# Task requirements
1. In the CAPTCHA text, what reasons does the writer give for being more and more bothered by CAPTCHAs lately? Answer in one to three sentences.
2. Decide whether each statement below agrees with the CAPTCHA text. Answer yes or no for each, and quote the deciding words of the text exactly. (a) The writer enters the correct CAPTCHA letters about three times out of four. (b) Programmers have spent little effort on making CAPTCHAs visually complex. (c) CAPTCHAs protect only the website that uses them, not the wider community.
3. Print the stretch of the CAPTCHA text from "But before I" through "rest of us.".

# Reading text
-- start --
Filling out a web form without also having to pass a CAPTCHA test nowadays is pretty rare. CAPTCHAs weren’t really that annoying to me when they were more of a rare occurrence but I have been finding myself more and more bothered with them lately, especially because my success rate in entering the correct letters seems to be around 75%. There are some CAPTCHAs I have encountered lately that take me several tries to get right. And when I get annoyed at some security measure my first thought is to try to break it.

It turns out that while programmers have spent much time in making their CAPTHCHAs visually complex, they have largely failed on the core security of these things. I think part of the problem is that web developers in general have a hard time correctly enforcing session state. I see the same mistakes being made over and over so I thought I would take a few CAPTCHA implementations and analyze them.

But before I do that, I need to step back a bit to remind ourselves why we use CAPTCHAs. They basically protect a web site from automated signups, submissions, or scraping of data. But by protecting themselves, they also protect the community as a whole, making it harder for people like spammers to exploit the rest of us.
-- end --
# Source material
-- start --
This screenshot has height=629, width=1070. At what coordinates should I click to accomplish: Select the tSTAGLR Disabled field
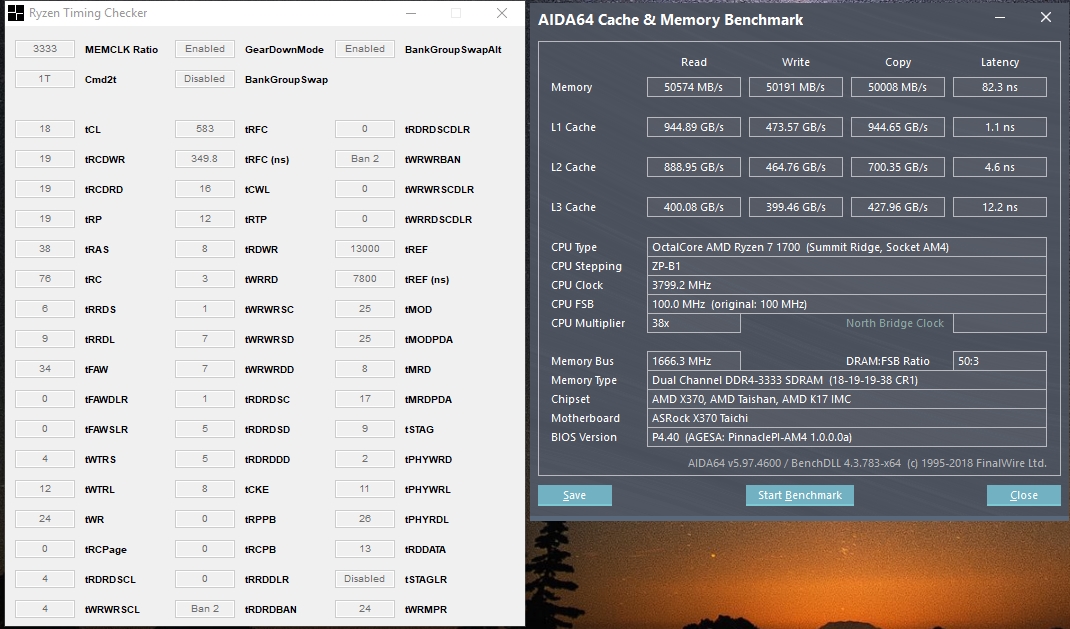[365, 579]
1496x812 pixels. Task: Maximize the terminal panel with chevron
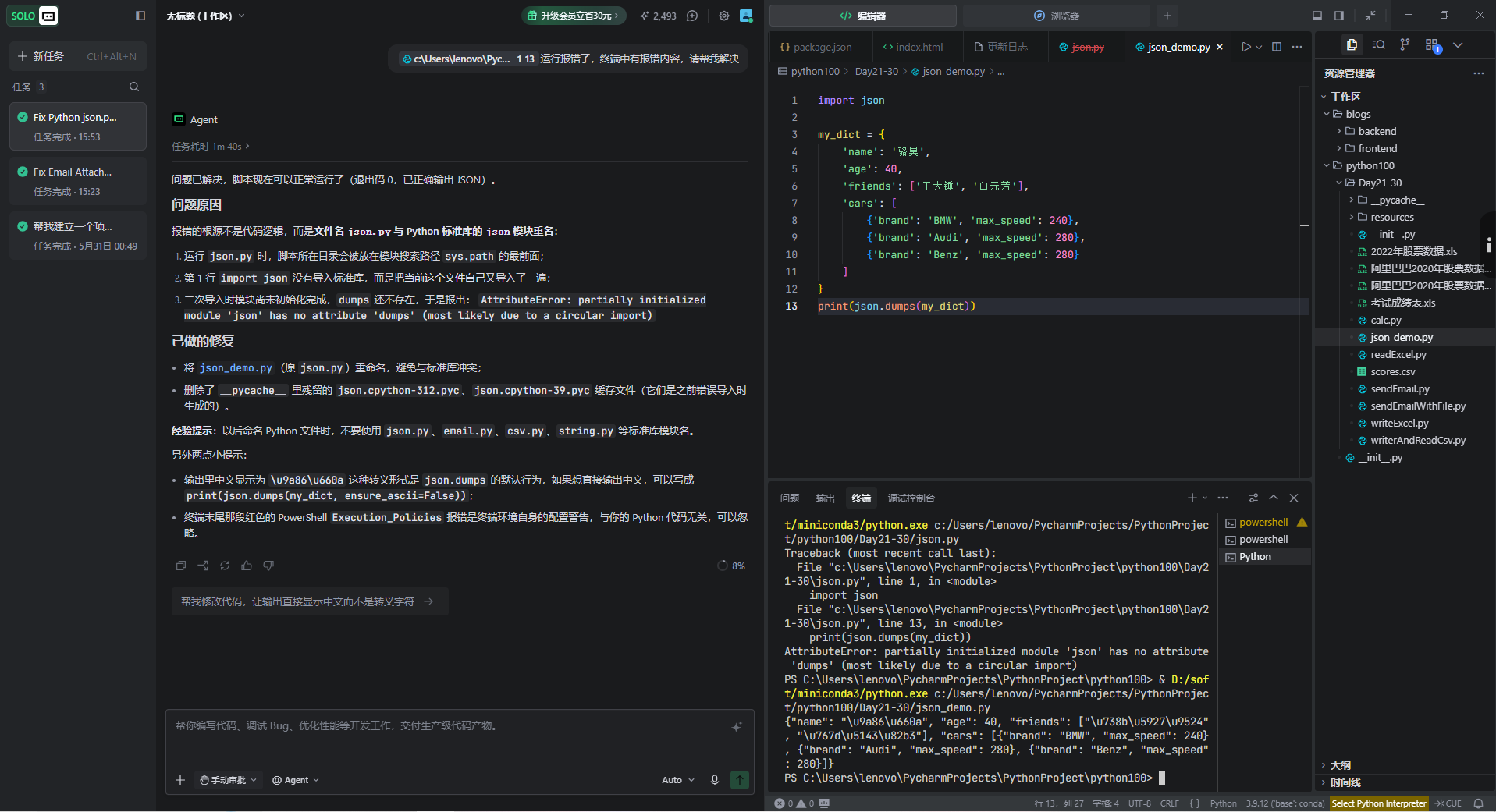(x=1274, y=498)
-- end --
# Exercise solutions
1. CAPTCHAs now appear on most web forms instead of rarely. The writer's success rate at entering the correct letters is only about 75%, and some recent CAPTCHAs have taken several tries to get right.

2.
(a) Yes: "my success rate in entering the correct letters seems to be around 75%"
(b) No: "programmers have spent much time in making their CAPTHCHAs visually complex"
(c) No: "they also protect the community as a whole"

3.
But before I do that, I need to step back a bit to remind ourselves why we use CAPTCHAs. They basically protect a web site from automated signups, submissions, or scraping of data. But by protecting themselves, they also protect the community as a whole, making it harder for people like spammers to exploit the rest of us.